Perhaps the most dangerous and damaging impact that Seasonal Affective Disorder can have on you is how it can jeopardise your relationships with people. You may become more irritable, less social and simply be without the energy to go out and do things with your friends and family. This isn’t just you being a little tired or feeling a little under the weather, this is a serious symptom of SAD.

You might, at times, feel like you would just rather be alone, but this is a slippery slope. Your reluctance to socialise in an attempt to make yourself feel better can leave you isolated, particularly if you live alone. Make an effort for your friends and your family as they will, without trying, be able to grab you by the hand and pull you through to spring. Regular days out, catch ups, or dinner with a loved one will dramatically increase your mood and will help to busy yourself. The more you occupy yourself with friends and family the quicker the time will pass.

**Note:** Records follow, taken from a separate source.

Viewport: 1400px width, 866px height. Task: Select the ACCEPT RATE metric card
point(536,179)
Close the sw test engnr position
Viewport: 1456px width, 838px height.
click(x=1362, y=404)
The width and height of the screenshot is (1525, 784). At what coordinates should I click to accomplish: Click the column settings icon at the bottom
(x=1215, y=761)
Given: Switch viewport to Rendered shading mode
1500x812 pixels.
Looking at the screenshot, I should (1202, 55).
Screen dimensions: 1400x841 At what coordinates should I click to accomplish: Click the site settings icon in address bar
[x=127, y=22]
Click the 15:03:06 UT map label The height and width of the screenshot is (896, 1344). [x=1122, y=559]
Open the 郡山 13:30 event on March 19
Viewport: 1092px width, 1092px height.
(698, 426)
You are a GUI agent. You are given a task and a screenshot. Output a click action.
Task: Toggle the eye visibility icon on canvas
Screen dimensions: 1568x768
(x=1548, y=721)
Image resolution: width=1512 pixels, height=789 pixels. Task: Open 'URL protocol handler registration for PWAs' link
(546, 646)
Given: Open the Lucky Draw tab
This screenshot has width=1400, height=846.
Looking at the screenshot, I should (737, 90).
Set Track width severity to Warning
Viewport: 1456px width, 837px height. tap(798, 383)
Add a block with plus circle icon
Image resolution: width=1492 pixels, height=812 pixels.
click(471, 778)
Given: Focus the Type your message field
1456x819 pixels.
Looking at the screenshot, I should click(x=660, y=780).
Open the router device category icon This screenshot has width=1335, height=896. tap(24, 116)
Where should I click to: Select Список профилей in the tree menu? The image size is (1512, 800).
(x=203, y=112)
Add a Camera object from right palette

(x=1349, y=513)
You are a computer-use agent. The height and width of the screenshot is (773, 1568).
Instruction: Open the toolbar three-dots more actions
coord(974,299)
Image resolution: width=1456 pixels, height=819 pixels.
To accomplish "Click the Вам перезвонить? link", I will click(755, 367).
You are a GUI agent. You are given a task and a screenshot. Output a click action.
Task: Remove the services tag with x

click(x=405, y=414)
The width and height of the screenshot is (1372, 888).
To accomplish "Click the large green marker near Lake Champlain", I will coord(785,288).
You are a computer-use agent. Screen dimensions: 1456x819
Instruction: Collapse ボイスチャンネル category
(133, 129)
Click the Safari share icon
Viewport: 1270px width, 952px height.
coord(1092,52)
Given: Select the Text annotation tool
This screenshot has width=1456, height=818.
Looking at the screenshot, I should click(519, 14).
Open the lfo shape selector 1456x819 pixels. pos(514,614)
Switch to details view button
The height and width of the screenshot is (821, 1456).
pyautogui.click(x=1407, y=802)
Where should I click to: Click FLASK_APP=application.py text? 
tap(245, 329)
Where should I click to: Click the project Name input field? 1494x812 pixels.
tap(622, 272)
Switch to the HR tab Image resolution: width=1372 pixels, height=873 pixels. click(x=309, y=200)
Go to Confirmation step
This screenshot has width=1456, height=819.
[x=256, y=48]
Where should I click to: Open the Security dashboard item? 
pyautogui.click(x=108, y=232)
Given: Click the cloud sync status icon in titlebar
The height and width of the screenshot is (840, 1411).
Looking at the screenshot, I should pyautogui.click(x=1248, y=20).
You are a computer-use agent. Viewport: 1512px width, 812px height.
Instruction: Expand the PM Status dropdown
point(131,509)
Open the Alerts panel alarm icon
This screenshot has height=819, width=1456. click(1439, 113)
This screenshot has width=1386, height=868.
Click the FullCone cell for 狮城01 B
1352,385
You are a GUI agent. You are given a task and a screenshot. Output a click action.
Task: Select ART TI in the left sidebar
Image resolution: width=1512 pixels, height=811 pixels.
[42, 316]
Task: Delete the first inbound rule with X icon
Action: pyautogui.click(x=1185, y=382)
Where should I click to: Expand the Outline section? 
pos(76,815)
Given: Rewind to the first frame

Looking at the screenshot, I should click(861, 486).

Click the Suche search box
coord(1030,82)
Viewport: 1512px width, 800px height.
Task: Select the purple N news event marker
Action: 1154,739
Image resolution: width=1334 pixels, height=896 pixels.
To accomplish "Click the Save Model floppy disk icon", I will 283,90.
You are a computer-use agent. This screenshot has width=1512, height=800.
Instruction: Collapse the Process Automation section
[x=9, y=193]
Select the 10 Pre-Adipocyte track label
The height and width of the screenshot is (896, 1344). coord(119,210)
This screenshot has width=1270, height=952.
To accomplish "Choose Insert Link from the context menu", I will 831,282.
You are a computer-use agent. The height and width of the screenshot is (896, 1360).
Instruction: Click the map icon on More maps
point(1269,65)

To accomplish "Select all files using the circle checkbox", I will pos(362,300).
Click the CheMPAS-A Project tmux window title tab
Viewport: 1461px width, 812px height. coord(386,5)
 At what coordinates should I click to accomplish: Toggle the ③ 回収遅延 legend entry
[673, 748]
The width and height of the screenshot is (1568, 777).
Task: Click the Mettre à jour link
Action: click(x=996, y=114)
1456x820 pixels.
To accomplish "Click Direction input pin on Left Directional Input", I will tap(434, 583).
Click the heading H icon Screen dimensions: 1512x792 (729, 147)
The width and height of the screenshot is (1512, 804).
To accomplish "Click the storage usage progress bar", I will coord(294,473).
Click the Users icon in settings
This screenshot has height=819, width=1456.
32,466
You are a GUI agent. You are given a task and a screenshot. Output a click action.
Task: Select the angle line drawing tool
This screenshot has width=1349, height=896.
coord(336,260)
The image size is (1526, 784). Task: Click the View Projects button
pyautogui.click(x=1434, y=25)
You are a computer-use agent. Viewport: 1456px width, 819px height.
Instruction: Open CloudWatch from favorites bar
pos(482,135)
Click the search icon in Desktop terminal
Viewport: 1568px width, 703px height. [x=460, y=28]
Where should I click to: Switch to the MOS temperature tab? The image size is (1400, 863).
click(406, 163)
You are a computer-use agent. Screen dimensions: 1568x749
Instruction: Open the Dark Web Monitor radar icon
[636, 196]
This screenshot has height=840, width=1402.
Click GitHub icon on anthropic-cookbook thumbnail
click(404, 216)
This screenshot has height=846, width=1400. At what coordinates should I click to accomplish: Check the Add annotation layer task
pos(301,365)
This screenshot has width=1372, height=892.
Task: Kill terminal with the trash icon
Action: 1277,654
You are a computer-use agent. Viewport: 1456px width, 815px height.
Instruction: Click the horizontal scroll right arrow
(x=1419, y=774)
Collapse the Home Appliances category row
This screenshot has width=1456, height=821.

Many sufferers of SAD will be able to feel it coming, or know when their symptoms worsen. If you have suffered from it in the past you may be able to recall the same tell-tale signs. Allow yourself to reflect on the previous part of the year when you were struggling and think about how you managed to deal with it, or what you wish you had done differently. Take this forward with you, or, if you feel like you are in a much better place, share them with others.

Speak to someone

Speak to someone

You are not alone in this fight. You are not the first person to feel the effects of winter and you will certainly not be the last. Get online, get on the phone and get talking to people. Check out forums, blogs, resources and websites which dedicate themselves to helping those suffering with a form of mental health issue.

Alternatively, speak to your GP about seeking help from counselling, cognitive behavioural therapy or psychotherapy. They will help guide you towards what services the NHS can provide, like free care. For expert advice from those dedicated to Seasonal Affective Disorder, you can join SADA. It costs £20 to join the UK’s only registered charity dedicated to SAD and will help you with support, informational packs and discounts of products designed to help with the symptoms.

But sometimes you just need a familiar face, or voice. Go round to your parents, visit your children, your friends, siblings, whoever it may be to relax, talk to and even open up about what you are going through.

Millions of people in the UK are affected by Seasonal Affective Disorder in one way or another and sadly, many of them are tackling the issue alone. If you notice that you are more irritable than usual, feeling lower and despairing more than you were in the summer then accept that there is a problem. The first step is accepting the issue, but the hardest is addressing it. You are not alone and do remember that this is only periodical, just make sure you take the right steps to make winter as comfortable as you possibly can.